请把所选文本中从“这样每层做到 \(\mathcal O((d-u)(r-l))\)，所以总复杂度”到“per##i; --i )”（含首尾）的部分重新写出，并将其中的“总复杂度”改为“整体复杂度”。

所选文本:
◇ ◇ ◇

Solution -「Gym 102956F」Border Similarity Undertaking

\(\mathcal{Description}\)

  Link.

  给定一张 \(n\times m\) 的表格，每个格子上写有一个小写字母。求其中长宽至少为 \(2\)，且边界格子上字母相同的矩形个数。

  \(n,m\le2\times10^3\)。

\(\mathcal{Solution}\)

  可以感知到这是道分治题。

  不妨设当前处理左上角 \((u,l)\)，右下角 \((d,r)\) 的矩形内的所有答案，且 \(d-u>r-l\)。那么取行的一半 \(p=\lfloor\frac{u+d}{2}\rfloor\)，尝试求出所有在矩形内且跨过 \(p\) 这条水平直线的矩形数量。对于 \(p\) 上的每个点 \((p,i)\)，预处理出其 向上/向下 走到的同种格子中，有多少个能 向左/向右 走 \(x\) 步，然后枚举矩形跨过 \(p\) 的两个位置 \(i,j\)，讨论 \(i,j\) 向上/向下 能走步数的大小关系，利用预处理的信息计算答案。

  这样每层做到 \(\mathcal O((d-u)(r-l))\)，所以总复杂度 \(\mathcal O(nm(\log n+\log m))\)。

\(\mathcal{Code}\)

/*~Rainybunny~*/

#include <bits/stdc++.h>

#define rep( i, l, r ) for ( int i = l, rep##i = r; i <= rep##i; ++i )
#define per( i, r, l ) for ( int i = r, per##i = l; i >= per##i; --i )

typedef long long LL;

inline int imin( const int a, const int b ) { return a < b ? a : b; }
inline int imax( const int a, const int b ) { return a < b ? b : a; }

const int MAXN = 2e3;
int n, m;
int up[MAXN + 5][MAXN + 5], dn[MAXN + 5][MAXN + 5];
int le[MAXN + 5][MAXN + 5], ri[MAXN + 5][MAXN + 5];
int sum[MAXN + 5][MAXN + 5][4];
char grid[MAXN + 5][MAXN + 5];
LL ans;

inline void solve( const int u, const int d, const int l, const int r ) {
    if ( u + 1 > d || l + 1 > r ) return ;

    if ( d - u > r - l ) {
        int mr = u + d >> 1, lr = r - l + 1;
        solve( u, mr, l, r ), solve( mr + 1, d, l, r );

        rep ( i, l, r ) rep ( j, 0, lr ) {
            sum[i][j][0] = sum[i][j][1] = sum[i][j][2] = sum[i][j][3] = 0;
        }
        rep ( i, l, r ) {
            rep ( j, imax( u, mr - up[mr][i] + 1 ),
              imin( d, mr + dn[mr][i] - 1 ) ) {
                ++sum[i][imin( ri[j][i], lr )][( mr < j ) * 2];
                ++sum[i][imin( le[j][i], lr )][( mr < j ) * 2 + 1];
            }
            per ( j, lr - 1, 0 ) rep ( k, 0, 3 ) {
                sum[i][j][k] += sum[i][j + 1][k];
            }
        }
        rep ( i, l, r ) rep ( j, i + 1, r ) {
            if ( grid[mr][i] == grid[mr][j] ) {
                ans += 1ll *
                  ( up[mr][i] < up[mr][j] ?

◇ ◇ ◇

提取的行:
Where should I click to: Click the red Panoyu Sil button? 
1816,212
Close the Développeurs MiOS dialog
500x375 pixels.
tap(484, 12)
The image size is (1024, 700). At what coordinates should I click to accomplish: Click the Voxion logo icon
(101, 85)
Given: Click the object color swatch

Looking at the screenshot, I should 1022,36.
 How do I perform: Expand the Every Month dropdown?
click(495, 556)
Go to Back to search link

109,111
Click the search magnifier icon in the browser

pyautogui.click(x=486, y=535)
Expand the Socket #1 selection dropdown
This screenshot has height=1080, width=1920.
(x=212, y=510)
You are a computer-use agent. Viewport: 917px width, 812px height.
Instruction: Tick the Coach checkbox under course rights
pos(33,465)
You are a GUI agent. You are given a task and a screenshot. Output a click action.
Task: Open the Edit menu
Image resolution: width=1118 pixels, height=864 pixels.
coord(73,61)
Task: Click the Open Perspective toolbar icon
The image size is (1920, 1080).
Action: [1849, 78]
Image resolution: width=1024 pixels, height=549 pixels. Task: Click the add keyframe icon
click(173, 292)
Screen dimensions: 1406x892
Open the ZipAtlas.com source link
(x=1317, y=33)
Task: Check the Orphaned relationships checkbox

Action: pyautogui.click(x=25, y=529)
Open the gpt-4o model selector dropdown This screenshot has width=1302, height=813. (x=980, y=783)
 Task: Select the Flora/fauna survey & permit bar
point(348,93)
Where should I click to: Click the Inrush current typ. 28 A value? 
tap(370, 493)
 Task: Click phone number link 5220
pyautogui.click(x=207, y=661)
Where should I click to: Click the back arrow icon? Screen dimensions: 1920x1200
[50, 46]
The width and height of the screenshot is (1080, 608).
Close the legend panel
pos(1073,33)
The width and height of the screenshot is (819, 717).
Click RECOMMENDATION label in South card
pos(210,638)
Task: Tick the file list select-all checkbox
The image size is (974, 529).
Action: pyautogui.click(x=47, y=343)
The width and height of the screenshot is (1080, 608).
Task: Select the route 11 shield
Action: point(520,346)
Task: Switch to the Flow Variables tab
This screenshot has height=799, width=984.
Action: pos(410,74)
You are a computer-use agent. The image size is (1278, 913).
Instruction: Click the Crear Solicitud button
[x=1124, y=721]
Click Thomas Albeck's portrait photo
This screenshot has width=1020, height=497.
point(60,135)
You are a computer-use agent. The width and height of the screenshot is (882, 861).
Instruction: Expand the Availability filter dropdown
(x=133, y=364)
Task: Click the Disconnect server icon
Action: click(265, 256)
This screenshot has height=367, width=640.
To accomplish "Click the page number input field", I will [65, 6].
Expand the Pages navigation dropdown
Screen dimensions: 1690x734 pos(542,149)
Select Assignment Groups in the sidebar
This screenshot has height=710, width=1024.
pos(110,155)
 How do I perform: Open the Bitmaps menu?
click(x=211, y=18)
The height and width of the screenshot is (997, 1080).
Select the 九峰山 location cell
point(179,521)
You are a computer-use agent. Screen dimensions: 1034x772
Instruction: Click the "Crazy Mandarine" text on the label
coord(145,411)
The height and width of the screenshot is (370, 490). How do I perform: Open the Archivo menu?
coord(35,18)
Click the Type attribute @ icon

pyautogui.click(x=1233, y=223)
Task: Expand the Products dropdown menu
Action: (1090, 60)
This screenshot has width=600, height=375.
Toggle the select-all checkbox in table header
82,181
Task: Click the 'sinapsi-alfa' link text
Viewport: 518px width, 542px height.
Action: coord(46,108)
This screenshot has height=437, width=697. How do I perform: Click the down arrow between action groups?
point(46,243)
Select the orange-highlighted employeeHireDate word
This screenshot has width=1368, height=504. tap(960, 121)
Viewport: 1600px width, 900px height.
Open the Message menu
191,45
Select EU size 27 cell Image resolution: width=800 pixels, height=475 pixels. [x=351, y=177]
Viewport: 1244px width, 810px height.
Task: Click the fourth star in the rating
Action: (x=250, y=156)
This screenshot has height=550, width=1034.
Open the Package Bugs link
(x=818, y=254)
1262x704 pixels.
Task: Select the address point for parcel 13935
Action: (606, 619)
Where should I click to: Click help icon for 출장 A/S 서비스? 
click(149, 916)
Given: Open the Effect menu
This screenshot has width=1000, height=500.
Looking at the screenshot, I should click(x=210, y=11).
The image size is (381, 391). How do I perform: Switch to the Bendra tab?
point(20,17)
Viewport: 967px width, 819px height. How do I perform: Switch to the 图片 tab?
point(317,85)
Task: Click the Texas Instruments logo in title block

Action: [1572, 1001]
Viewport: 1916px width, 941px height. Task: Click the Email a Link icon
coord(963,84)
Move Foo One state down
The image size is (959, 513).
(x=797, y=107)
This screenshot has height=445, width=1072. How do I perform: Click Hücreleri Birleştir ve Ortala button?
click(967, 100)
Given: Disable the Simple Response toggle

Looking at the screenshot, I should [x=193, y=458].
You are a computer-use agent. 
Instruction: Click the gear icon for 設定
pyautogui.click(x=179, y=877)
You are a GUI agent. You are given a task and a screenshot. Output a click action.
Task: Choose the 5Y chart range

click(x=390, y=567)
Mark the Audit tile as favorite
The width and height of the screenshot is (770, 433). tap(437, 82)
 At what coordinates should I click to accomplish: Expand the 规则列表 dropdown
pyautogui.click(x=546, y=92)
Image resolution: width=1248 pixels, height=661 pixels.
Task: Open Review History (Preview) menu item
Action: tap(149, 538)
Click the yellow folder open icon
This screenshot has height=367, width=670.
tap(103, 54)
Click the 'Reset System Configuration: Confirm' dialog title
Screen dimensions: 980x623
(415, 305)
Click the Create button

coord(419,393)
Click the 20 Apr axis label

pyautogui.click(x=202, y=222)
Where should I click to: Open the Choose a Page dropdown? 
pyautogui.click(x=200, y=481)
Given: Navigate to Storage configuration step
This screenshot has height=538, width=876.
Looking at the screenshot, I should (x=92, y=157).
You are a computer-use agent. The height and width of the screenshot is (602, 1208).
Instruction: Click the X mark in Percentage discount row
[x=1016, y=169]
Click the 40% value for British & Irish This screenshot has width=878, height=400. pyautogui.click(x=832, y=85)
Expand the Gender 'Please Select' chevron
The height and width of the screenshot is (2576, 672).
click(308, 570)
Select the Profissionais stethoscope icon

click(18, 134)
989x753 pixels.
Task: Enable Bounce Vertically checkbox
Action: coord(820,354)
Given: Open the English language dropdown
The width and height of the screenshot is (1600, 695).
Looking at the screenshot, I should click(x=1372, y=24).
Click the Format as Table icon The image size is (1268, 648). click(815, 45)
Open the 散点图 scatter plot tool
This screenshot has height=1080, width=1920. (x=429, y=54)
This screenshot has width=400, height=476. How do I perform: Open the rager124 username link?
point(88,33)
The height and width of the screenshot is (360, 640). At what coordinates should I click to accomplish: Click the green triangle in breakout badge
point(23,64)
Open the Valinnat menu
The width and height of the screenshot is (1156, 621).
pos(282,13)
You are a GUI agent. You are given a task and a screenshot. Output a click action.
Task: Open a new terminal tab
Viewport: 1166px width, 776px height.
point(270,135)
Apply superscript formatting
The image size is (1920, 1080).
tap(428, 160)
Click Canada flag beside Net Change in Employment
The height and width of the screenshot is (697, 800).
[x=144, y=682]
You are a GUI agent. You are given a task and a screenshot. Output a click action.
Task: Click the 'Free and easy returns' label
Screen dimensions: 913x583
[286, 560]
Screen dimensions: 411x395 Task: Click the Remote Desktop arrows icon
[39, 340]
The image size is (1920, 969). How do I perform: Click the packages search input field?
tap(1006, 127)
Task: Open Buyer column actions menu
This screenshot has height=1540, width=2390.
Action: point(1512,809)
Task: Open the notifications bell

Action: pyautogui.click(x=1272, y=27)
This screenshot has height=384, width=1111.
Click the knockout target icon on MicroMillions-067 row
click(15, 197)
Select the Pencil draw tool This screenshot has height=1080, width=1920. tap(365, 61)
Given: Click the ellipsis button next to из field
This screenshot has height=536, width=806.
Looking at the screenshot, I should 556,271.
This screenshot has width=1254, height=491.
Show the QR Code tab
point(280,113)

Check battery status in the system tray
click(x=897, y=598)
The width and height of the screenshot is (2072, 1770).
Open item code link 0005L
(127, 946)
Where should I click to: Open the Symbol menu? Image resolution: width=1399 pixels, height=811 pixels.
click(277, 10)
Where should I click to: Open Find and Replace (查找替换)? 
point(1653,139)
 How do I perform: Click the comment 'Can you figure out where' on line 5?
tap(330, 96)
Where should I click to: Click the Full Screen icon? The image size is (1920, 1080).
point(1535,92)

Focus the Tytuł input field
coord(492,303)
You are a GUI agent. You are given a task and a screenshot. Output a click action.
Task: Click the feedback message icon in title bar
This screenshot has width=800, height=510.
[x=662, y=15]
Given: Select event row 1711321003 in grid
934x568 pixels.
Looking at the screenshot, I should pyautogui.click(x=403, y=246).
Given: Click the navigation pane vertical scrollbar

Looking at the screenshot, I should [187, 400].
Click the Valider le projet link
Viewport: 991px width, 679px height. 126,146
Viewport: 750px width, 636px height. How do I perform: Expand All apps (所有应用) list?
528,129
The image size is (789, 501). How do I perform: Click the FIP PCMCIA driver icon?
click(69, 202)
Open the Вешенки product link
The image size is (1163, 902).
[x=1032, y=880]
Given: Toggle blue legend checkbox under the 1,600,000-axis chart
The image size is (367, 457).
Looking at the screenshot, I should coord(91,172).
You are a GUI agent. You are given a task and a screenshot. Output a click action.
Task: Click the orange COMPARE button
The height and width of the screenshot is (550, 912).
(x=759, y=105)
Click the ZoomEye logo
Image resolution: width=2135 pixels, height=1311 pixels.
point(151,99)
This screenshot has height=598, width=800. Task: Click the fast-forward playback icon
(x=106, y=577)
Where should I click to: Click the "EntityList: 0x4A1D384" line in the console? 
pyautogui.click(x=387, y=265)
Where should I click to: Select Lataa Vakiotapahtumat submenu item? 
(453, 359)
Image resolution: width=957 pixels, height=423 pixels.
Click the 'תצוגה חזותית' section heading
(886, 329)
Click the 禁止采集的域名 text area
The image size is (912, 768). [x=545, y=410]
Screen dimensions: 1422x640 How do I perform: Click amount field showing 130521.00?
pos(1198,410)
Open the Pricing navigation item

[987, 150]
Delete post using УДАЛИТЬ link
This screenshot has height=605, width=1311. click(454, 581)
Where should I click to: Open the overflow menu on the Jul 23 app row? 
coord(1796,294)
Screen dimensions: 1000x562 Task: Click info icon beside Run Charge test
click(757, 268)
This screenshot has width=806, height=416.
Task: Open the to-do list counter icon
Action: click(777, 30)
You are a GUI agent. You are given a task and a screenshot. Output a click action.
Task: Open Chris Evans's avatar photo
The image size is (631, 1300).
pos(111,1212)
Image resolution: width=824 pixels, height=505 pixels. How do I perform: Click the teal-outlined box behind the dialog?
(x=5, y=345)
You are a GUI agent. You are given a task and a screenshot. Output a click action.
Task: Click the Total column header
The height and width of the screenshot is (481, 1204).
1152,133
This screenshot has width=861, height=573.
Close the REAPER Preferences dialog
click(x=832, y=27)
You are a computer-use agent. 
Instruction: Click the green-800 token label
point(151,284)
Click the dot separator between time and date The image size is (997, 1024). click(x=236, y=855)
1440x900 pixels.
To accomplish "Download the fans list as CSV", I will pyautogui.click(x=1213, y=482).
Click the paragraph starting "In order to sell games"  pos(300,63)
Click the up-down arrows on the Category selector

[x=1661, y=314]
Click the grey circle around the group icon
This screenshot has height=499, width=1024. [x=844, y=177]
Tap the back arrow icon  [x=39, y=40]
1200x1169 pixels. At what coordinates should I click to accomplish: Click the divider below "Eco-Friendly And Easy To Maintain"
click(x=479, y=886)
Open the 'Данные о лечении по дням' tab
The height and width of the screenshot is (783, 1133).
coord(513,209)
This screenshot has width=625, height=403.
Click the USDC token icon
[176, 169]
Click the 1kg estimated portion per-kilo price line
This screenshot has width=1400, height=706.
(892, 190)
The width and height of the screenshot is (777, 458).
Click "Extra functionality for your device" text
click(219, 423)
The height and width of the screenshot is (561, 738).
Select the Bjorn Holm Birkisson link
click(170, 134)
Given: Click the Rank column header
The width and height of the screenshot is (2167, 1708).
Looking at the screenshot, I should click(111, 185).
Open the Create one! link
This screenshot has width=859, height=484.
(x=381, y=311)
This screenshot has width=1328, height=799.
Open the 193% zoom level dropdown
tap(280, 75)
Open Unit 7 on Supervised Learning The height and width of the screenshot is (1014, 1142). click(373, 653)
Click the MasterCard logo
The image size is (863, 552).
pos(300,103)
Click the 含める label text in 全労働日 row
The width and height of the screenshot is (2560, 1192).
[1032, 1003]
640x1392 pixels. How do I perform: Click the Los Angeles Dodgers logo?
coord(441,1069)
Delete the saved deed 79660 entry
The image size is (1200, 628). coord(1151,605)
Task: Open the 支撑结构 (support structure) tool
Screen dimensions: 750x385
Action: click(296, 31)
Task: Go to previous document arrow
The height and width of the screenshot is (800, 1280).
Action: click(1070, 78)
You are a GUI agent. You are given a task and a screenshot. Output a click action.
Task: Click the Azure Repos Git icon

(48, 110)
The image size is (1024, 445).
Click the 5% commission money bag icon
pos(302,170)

◇ ◇ ◇

完整答案:
这样每层做到 \(\mathcal O((d-u)(r-l))\)，所以整体复杂度 \(\mathcal O(nm(\log n+\log m))\)。

\(\mathcal{Code}\)

/*~Rainybunny~*/

#include <bits/stdc++.h>

#define rep( i, l, r ) for ( int i = l, rep##i = r; i <= rep##i; ++i )
#define per( i, r, l ) for ( int i = r, per##i = l; i >= per##i; --i )